## Task goal
Make an exact copy of the entries below, with all images left out.

## Entries provided
----
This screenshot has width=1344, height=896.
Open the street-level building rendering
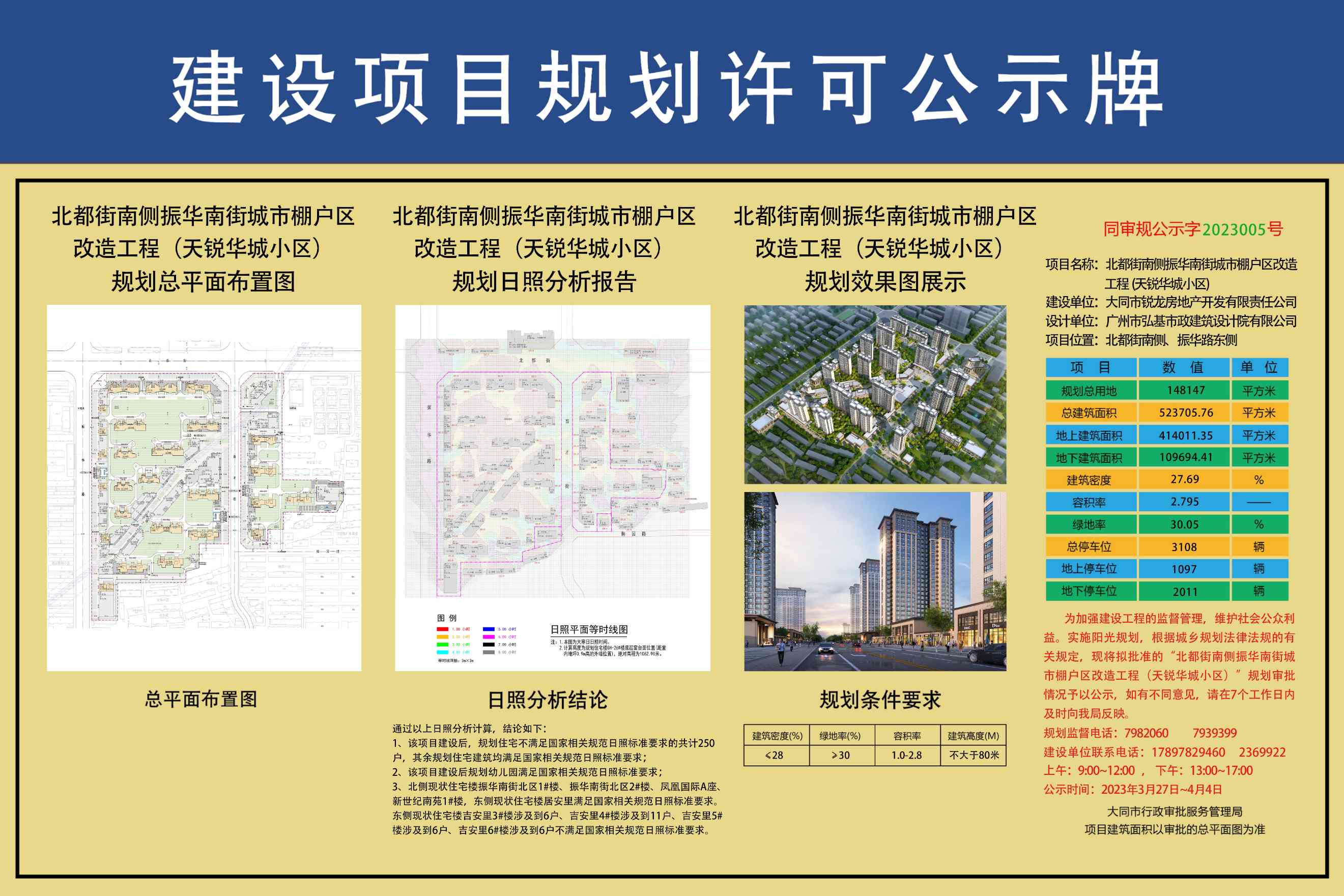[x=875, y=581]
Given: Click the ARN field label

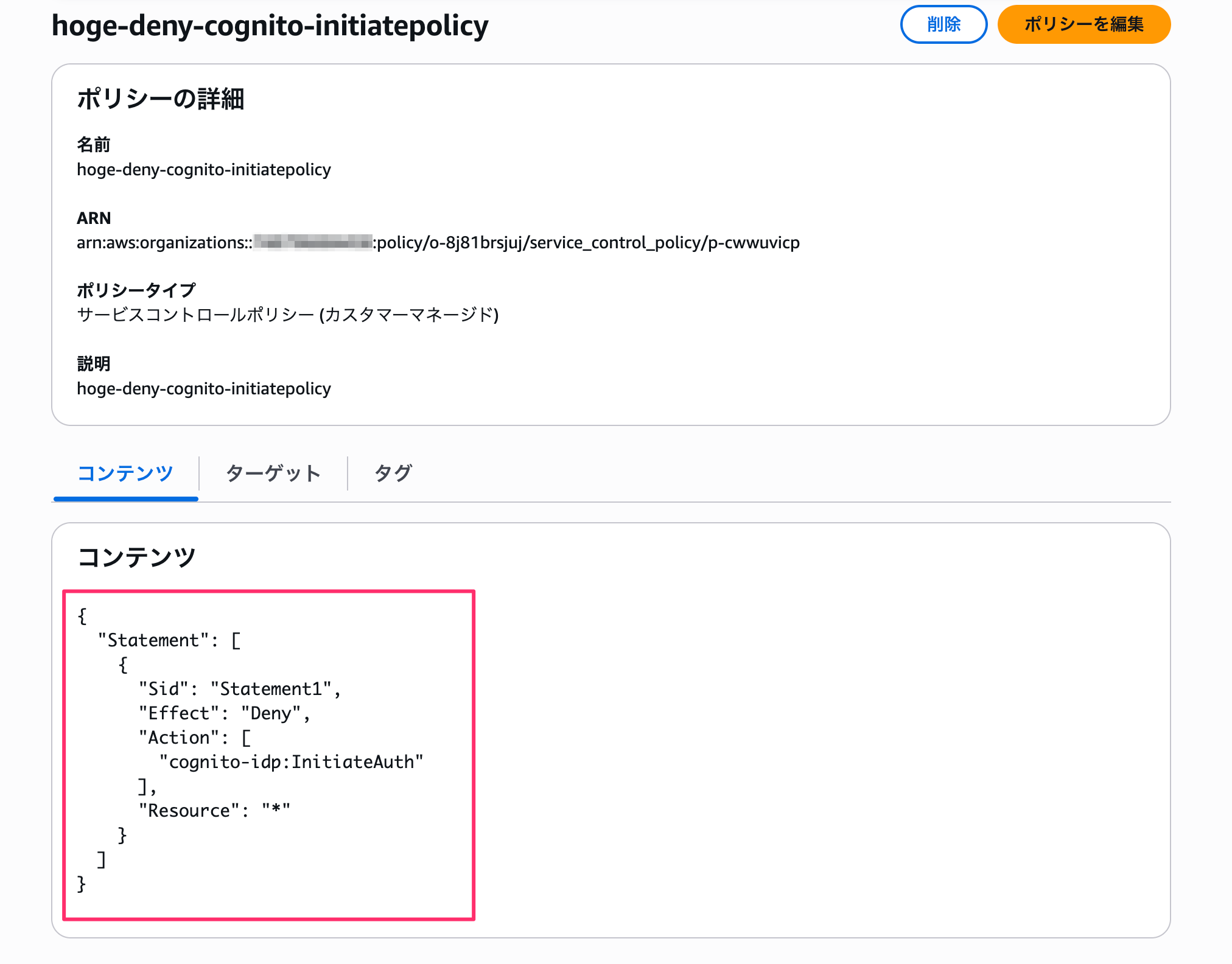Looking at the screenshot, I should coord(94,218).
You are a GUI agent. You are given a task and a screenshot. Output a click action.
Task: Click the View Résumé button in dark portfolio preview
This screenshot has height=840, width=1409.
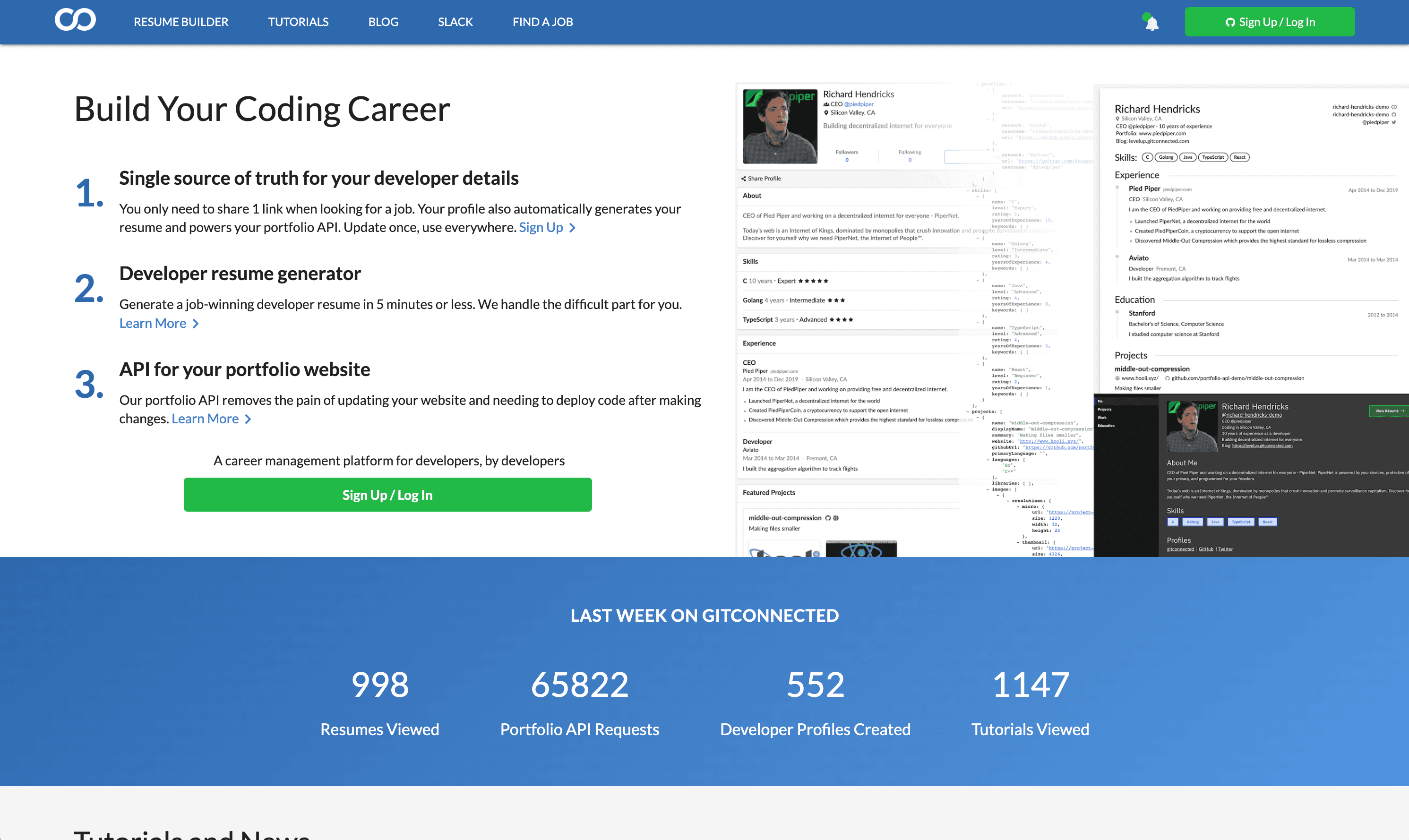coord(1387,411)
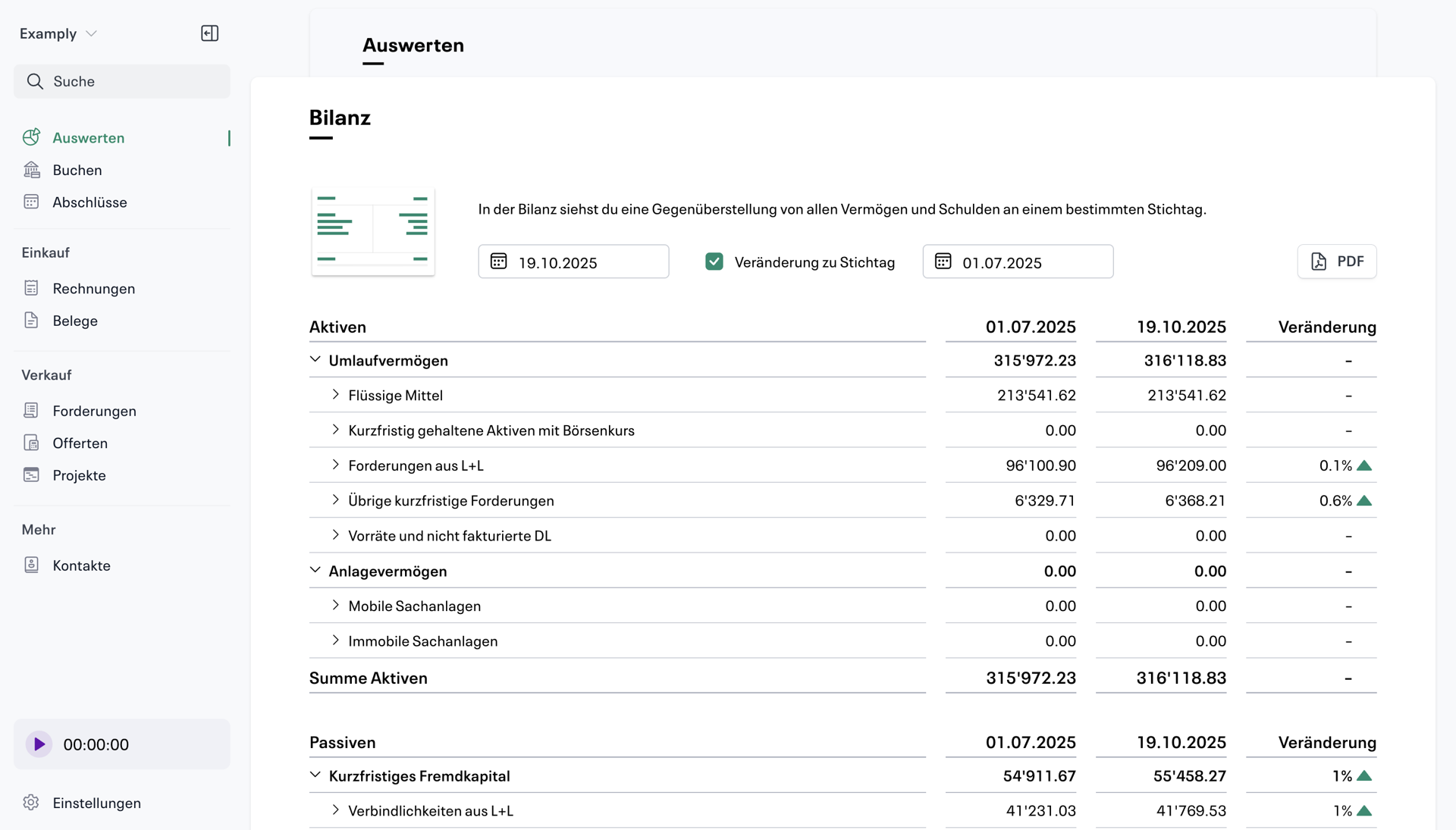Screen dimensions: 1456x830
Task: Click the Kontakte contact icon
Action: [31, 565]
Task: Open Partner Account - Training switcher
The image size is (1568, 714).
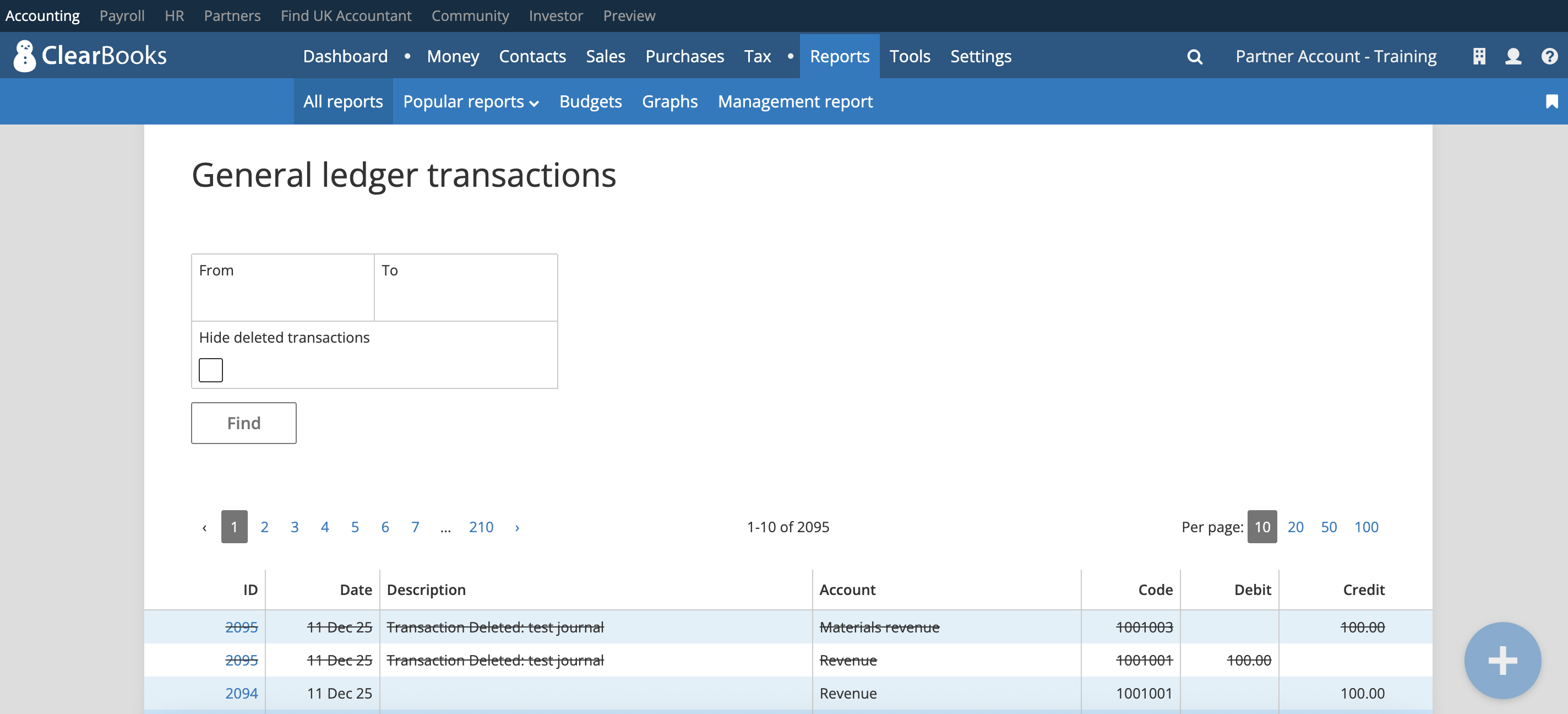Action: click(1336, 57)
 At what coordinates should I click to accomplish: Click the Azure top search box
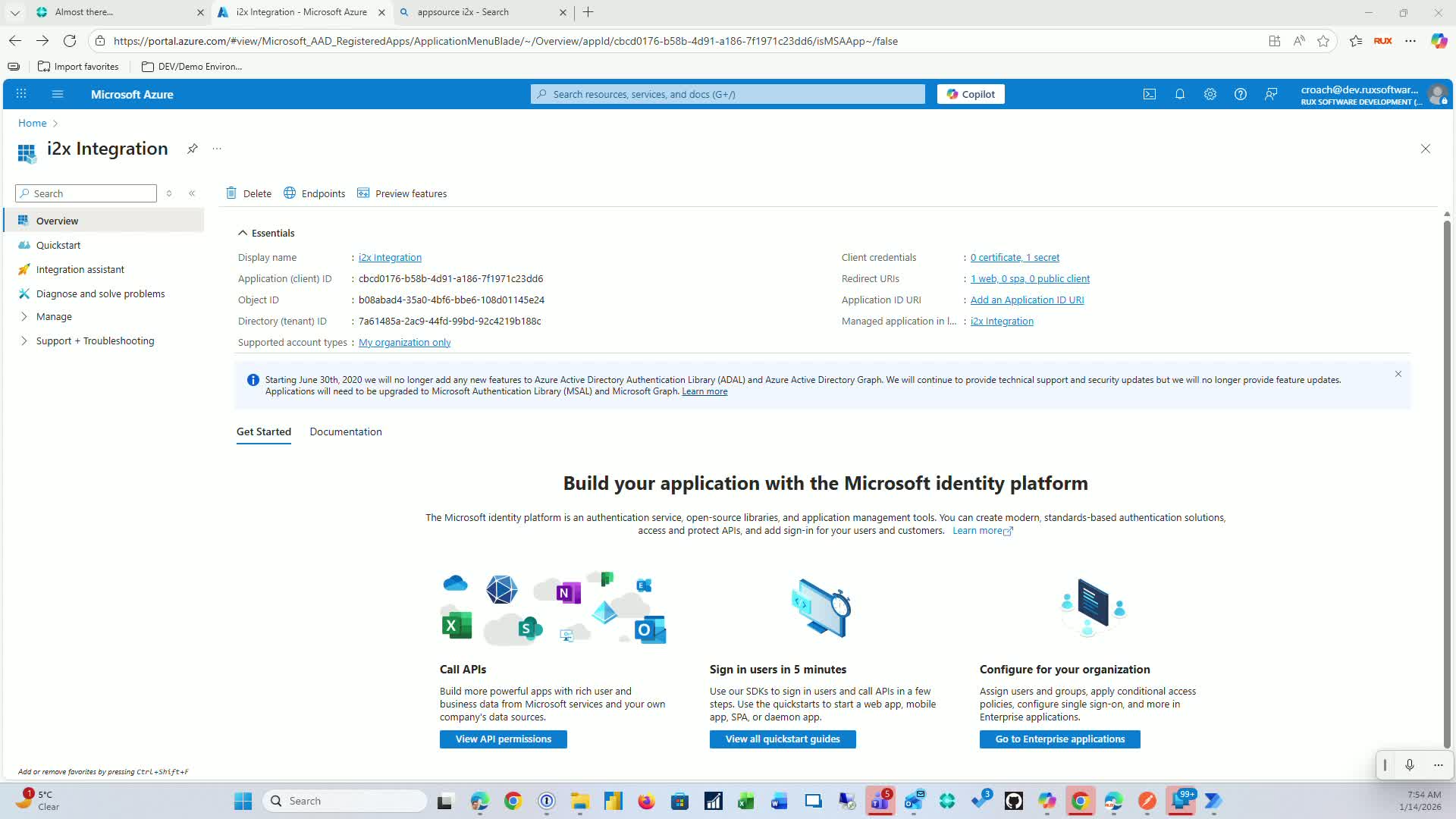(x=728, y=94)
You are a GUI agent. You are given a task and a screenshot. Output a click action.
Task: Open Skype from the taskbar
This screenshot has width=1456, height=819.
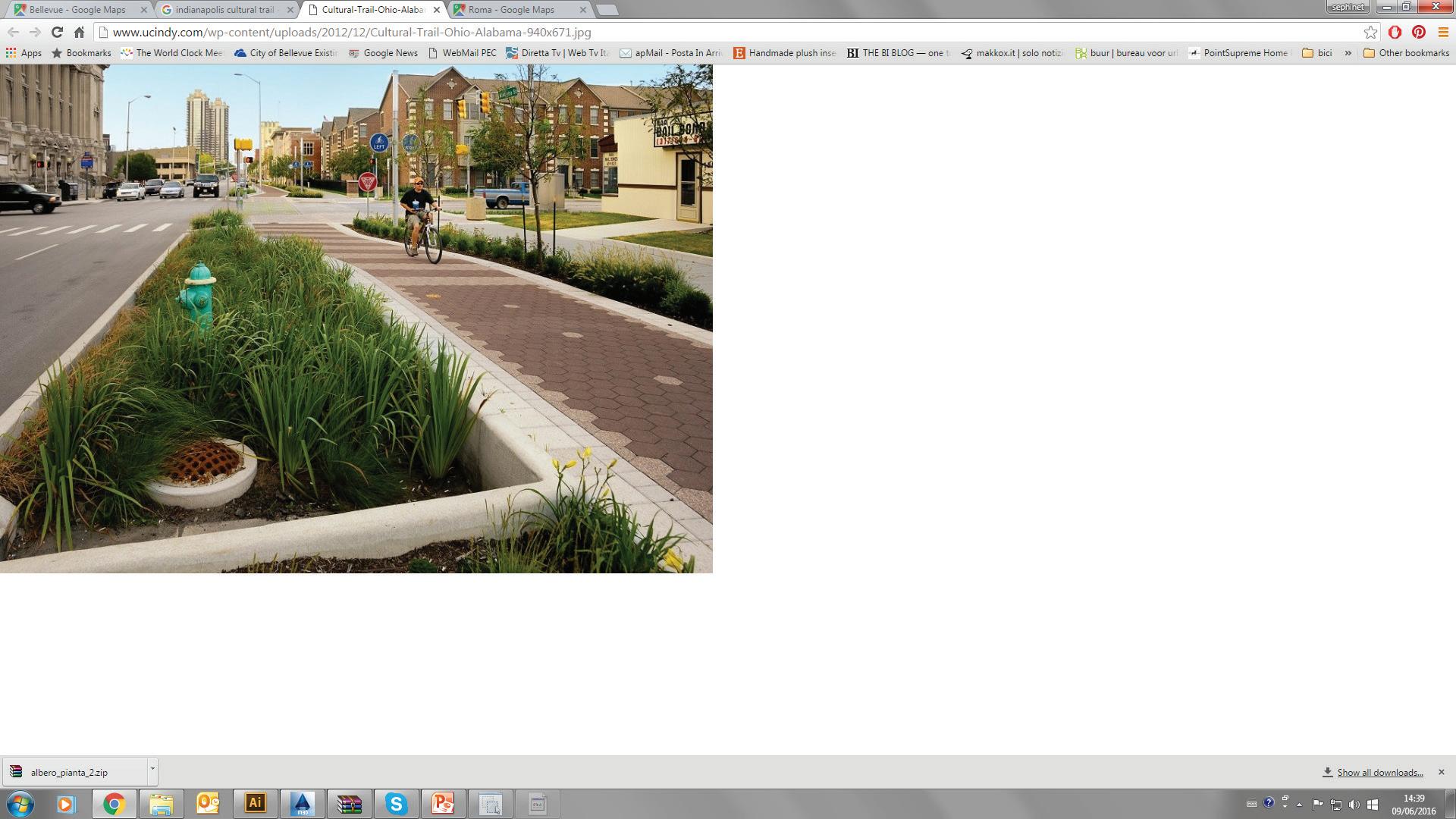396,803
----
## Solution to this exercise
This screenshot has width=1344, height=896.
Open the street-level building rendering
[x=875, y=581]
Given: Click the ARN field label

Looking at the screenshot, I should coord(94,218).
You are a GUI agent. You are given a task and a screenshot. Output a click action.
Task: Click the View Résumé button in dark portfolio preview
This screenshot has height=840, width=1409.
coord(1387,411)
Screen dimensions: 1456x830
Task: Click the Kontakte contact icon
Action: [31, 565]
Task: Open Partner Account - Training switcher
The image size is (1568, 714).
Action: click(1336, 57)
 At what coordinates should I click to accomplish: Click the Azure top search box
(x=728, y=94)
You are a GUI agent. You are given a task and a screenshot. Output a click action.
Task: Open Skype from the taskbar
This screenshot has width=1456, height=819.
396,803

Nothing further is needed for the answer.